This story is continued from A Moonlit Memory, Part II. In part III of A Moonlit Memory writer, speaker and Bible teacher, Ellie Lofaro, continues sharing her memory of a special moonlit night spent with a friend of God.

We moved back into the cabin and sat in a cozy living room. The glass door to the balcony was left open and the sounds of the ship cutting through the sea provided a soothing backdrop to our conversation. Barbara asked about us. She took a sincere interest in my new book and Kathy’s new role as a keynote speaker. When we attempted to be inquisitive about her illustrious career, she promptly  deflected any kudos. She insisted she was not a great writer and explained that her bestseller was put together by the publisher after they forced her to mail in her speaking tapes. She laughed out loud about being a panelist at an upcoming writer’s conference.
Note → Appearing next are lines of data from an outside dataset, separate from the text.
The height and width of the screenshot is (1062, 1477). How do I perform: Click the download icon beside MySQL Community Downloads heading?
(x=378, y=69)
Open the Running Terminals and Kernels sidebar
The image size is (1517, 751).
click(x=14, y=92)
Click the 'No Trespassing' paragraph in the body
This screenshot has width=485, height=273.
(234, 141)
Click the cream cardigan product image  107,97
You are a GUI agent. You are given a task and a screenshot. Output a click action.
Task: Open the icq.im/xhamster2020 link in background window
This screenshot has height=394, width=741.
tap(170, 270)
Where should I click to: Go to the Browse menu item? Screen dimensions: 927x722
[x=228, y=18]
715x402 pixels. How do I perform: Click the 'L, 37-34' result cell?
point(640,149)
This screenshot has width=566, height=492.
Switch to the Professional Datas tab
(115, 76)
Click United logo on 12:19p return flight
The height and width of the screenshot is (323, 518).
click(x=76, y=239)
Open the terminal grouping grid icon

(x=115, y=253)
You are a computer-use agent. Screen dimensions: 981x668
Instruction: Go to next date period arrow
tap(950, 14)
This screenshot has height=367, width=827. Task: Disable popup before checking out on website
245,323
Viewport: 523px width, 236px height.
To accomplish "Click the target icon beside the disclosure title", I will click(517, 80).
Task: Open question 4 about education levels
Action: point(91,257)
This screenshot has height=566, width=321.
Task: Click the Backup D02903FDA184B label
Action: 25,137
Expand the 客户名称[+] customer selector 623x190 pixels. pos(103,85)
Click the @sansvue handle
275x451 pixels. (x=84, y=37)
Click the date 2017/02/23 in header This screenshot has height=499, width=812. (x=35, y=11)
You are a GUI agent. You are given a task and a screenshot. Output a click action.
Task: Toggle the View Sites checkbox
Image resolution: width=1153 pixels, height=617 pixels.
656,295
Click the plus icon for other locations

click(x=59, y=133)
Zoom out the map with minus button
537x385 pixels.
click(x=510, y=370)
Then Barbara leaned forward and talked about heaven. She spoke of the glorious reunion with her two precious sons and she shared that her husband has instructed her not to cancel her appearance at a Women of Faith Conference if he “passes” first. She told us she planned to be gone before long and was quite peaceful about the prospect of “going home.” She leaned a bit closer and whispered her belief that if people really understood heaven, they would lose all fear of death.

A hush fell upon the room and I was reminded of my whereabouts.  Kathy and Barbara continued to talk and my thoughts continued to drift.  I had gone on the cruise anticipating the long walks on the beach, the sun drenched days and the starry nights. I was anxious to catch up on my reading, to nap by the pool and to lose all sense of time. It would also be a week when I had hoped to encounter the Lord in new ways. I wanted to see Him in all the beauty of my surroundings and feel His presence in the deep rest that awaited me.

Little did I know that my sweetest encounter with Christ on that cruise ship would be through a 73-year-old woman who had weathered many storms. It was obvious to me that her loss had produced abundance. Her pain had resulted in compassion.  Her desperate need to make sense of death led her to the cross—and there she found a resurrected life. She has gracefully poured it out and on that remarkable moonlit night–I was so happy to soak it in. I had spent an evening with a friend of God.

Postscript:   Several months after the cruise, Barbara was diagnosed with a brain tumor. Surgery and chemotherapy and radiation and countless medications all followed. She passed into eternity on July 2, 2007. In the midst of her fiercest battle, she blessed us with yet another book, Plant a Geranium in Your Cranium. Barbara Johnson brought hope and healing to others in the midst of her own pain and suffering. She chose to use a hospital bed as a platform. She chose to continue to focus on other people’s hurts instead of her own. Barbara Johnson chose life. Fruitful…abundant…eternal.